* [Goal]: Switch "Instruction" to "Command" throughout the stretch of the material from the line containing "Click the magnifier" through the line containing "Click the pencil". Write out only those lines, leaving everything else unchanged.

Text and item location entries:
────────

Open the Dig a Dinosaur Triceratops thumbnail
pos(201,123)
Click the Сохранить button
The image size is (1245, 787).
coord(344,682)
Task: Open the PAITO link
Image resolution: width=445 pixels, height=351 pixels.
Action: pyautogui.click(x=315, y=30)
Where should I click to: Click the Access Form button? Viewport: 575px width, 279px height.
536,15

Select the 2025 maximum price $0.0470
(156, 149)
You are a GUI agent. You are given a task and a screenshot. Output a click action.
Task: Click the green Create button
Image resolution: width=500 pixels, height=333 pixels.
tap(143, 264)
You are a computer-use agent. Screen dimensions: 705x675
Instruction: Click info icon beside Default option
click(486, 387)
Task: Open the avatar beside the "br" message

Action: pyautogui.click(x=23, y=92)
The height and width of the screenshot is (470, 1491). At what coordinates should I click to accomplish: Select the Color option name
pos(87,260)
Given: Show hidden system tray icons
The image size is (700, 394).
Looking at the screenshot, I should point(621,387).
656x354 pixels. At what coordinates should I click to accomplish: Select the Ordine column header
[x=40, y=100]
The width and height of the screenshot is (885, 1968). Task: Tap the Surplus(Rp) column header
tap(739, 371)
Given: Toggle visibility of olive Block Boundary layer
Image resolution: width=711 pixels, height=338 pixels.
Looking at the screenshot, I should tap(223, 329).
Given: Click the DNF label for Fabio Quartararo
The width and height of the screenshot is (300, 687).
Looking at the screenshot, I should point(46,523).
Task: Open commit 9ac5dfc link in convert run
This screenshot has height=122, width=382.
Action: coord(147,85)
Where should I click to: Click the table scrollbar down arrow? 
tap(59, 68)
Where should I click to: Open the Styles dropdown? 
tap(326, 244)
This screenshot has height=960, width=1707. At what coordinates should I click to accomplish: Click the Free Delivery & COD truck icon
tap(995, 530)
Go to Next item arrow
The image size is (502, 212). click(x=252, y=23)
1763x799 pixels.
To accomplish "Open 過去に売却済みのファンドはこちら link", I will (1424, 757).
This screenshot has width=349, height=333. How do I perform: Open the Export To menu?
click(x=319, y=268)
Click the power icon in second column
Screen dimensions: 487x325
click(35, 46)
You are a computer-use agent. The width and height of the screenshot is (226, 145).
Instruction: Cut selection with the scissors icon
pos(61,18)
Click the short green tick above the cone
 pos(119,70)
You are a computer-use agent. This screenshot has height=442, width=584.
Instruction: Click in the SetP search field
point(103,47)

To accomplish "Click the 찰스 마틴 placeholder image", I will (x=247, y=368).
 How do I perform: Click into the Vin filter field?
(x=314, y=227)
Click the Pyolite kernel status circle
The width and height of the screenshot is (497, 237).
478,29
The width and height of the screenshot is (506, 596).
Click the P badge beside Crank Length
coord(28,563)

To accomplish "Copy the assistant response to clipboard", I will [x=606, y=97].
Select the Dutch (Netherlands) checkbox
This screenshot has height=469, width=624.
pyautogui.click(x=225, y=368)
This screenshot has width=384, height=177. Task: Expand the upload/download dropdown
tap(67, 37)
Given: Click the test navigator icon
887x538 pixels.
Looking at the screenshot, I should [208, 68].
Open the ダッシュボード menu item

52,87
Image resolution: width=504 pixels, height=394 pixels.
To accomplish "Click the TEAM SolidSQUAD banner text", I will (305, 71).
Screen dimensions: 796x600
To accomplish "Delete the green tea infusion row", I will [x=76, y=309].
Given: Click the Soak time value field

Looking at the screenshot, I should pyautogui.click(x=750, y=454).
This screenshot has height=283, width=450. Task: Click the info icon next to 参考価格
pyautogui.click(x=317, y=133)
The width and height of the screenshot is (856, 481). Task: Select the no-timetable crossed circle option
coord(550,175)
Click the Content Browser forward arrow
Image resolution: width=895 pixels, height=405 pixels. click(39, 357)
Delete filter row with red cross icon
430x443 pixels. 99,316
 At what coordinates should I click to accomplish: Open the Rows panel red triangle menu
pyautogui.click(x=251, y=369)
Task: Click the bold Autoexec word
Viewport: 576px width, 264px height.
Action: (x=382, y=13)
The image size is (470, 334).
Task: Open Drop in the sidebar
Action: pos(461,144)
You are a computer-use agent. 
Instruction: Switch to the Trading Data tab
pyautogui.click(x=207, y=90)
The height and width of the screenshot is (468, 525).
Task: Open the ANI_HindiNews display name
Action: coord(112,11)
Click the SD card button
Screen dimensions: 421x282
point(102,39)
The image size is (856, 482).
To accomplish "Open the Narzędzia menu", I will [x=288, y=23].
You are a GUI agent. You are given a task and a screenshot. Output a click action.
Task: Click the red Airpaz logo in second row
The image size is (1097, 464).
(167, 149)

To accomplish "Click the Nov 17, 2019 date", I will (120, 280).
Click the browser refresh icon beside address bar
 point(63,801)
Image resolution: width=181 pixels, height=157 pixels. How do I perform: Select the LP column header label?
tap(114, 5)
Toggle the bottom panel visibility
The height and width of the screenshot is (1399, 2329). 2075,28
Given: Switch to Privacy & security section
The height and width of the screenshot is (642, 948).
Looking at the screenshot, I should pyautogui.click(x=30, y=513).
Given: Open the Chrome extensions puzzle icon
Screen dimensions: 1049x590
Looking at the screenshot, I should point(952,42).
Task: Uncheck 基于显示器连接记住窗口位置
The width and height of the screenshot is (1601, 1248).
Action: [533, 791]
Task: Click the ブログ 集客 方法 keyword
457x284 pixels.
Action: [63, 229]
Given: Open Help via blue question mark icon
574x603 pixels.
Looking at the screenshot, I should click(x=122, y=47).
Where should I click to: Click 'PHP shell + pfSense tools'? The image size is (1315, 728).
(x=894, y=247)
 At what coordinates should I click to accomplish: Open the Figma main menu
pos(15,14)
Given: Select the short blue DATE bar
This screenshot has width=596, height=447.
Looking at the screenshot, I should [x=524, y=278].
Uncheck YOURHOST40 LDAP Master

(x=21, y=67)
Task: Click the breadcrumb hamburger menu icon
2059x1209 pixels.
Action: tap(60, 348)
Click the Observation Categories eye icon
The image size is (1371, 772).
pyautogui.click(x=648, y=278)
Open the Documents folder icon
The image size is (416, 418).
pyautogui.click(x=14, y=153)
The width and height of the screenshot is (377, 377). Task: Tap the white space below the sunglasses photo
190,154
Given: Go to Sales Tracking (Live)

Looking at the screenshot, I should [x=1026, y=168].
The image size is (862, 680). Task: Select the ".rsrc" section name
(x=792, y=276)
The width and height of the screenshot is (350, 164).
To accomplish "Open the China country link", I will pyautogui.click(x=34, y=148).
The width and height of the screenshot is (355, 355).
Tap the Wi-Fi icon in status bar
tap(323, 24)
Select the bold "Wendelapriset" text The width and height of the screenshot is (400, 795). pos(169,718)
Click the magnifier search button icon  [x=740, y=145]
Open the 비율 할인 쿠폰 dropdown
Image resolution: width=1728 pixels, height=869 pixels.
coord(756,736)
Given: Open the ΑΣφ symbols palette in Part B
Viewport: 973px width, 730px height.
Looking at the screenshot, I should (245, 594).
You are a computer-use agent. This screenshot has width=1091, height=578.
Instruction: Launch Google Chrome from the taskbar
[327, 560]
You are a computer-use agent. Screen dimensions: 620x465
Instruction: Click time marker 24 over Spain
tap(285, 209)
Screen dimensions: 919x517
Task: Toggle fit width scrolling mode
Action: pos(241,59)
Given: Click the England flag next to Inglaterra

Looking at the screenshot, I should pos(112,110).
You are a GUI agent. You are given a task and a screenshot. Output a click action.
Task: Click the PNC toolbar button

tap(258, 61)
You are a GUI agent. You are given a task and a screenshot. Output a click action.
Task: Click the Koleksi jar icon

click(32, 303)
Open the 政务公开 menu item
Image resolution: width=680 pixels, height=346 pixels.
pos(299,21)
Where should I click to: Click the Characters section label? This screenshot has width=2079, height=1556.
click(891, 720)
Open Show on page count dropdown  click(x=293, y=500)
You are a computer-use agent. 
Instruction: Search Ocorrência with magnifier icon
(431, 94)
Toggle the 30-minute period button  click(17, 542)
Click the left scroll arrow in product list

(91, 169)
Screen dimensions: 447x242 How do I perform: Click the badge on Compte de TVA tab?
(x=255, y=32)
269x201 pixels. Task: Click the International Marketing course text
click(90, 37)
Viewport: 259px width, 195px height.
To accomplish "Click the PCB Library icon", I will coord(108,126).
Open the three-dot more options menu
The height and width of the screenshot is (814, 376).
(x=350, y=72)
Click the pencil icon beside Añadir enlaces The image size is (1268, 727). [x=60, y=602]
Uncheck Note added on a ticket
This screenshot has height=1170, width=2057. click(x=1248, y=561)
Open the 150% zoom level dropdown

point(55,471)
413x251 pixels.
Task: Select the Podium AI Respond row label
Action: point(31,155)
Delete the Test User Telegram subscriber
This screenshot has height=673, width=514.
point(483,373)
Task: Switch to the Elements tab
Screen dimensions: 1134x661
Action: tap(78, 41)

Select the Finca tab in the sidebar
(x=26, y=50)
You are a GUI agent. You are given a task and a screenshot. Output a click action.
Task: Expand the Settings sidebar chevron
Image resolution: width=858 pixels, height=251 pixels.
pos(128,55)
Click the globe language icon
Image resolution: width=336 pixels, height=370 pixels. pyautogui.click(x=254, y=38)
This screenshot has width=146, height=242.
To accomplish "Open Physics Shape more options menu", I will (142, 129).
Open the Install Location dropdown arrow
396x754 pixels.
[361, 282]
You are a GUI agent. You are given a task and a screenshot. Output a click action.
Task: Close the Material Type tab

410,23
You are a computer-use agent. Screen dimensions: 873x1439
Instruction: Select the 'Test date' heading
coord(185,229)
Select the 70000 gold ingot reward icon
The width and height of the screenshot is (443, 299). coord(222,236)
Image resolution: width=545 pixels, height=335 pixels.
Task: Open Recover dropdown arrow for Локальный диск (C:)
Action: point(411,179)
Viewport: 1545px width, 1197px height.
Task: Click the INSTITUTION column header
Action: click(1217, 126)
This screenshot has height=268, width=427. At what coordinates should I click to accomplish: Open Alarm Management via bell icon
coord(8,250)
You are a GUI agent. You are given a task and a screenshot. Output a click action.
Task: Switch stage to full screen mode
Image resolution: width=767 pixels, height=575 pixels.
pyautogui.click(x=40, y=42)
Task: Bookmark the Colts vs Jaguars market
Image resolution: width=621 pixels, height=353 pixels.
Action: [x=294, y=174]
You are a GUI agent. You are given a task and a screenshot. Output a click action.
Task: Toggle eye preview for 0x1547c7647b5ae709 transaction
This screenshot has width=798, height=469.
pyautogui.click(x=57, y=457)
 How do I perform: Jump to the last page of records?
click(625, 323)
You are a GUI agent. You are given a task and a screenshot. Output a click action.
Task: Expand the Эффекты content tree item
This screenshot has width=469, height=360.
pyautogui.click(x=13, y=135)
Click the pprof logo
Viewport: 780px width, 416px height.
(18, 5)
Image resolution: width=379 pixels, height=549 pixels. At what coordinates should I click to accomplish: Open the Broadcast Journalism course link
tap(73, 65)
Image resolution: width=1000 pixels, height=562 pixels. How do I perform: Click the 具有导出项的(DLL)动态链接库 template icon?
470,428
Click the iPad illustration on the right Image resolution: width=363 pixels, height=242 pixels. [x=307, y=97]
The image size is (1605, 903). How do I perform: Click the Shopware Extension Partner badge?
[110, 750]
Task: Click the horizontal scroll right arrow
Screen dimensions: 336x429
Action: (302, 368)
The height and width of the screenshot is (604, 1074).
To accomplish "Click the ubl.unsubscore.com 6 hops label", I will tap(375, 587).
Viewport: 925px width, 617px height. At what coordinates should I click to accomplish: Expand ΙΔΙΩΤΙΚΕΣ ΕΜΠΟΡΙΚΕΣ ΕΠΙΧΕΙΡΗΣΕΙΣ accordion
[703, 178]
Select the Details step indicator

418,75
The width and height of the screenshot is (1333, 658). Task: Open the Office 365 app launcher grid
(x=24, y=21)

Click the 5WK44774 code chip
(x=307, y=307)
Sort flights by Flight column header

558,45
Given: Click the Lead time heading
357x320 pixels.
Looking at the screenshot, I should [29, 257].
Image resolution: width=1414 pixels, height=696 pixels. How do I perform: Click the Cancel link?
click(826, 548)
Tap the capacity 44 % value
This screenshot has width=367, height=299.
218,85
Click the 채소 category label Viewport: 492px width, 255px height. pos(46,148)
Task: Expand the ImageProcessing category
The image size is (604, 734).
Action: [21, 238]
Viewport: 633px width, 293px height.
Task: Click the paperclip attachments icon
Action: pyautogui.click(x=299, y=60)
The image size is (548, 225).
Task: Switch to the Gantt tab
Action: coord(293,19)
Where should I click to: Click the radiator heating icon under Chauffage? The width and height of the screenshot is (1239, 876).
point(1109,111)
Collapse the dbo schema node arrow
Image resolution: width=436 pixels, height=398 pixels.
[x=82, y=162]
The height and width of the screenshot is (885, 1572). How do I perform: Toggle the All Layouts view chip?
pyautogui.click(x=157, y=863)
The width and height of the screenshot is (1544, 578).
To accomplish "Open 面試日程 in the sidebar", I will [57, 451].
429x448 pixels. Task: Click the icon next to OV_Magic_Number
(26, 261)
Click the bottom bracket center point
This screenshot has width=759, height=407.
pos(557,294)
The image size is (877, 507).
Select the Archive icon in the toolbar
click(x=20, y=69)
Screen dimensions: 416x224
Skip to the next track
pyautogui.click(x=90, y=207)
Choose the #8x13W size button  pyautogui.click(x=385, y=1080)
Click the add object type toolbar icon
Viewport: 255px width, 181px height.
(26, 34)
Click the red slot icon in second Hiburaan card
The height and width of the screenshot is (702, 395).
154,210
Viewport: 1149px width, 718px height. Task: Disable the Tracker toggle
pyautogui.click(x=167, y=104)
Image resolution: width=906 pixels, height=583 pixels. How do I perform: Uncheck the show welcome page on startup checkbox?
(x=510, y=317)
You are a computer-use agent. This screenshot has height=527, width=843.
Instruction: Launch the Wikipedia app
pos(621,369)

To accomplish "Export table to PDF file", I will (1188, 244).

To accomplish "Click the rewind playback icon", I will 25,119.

────────

* [Finished answer]:
Click the magnifier search button icon  [x=740, y=145]
Open the 비율 할인 쿠폰 dropdown
Image resolution: width=1728 pixels, height=869 pixels.
coord(756,736)
Given: Open the ΑΣφ symbols palette in Part B
Viewport: 973px width, 730px height.
Looking at the screenshot, I should (245, 594).
You are a computer-use agent. This screenshot has width=1091, height=578.
Command: Launch Google Chrome from the taskbar
[327, 560]
You are a computer-use agent. Screen dimensions: 620x465
Command: Click time marker 24 over Spain
tap(285, 209)
Screen dimensions: 919x517
Task: Toggle fit width scrolling mode
Action: pos(241,59)
Given: Click the England flag next to Inglaterra

Looking at the screenshot, I should pos(112,110).
You are a GUI agent. You are given a task and a screenshot. Output a click action.
Task: Click the PNC toolbar button

tap(258, 61)
You are a GUI agent. You are given a task and a screenshot. Output a click action.
Task: Click the Koleksi jar icon

click(32, 303)
Open the 政务公开 menu item
Image resolution: width=680 pixels, height=346 pixels.
pos(299,21)
Where should I click to: Click the Characters section label? This screenshot has width=2079, height=1556.
click(891, 720)
Open Show on page count dropdown  click(x=293, y=500)
You are a computer-use agent. 
Command: Search Ocorrência with magnifier icon
(431, 94)
Toggle the 30-minute period button  click(17, 542)
Click the left scroll arrow in product list

(91, 169)
Screen dimensions: 447x242 How do I perform: Click the badge on Compte de TVA tab?
(x=255, y=32)
269x201 pixels. Task: Click the International Marketing course text
click(90, 37)
Viewport: 259px width, 195px height.
To accomplish "Click the PCB Library icon", I will coord(108,126).
Open the three-dot more options menu
The height and width of the screenshot is (814, 376).
(x=350, y=72)
Click the pencil icon beside Añadir enlaces The image size is (1268, 727). [x=60, y=602]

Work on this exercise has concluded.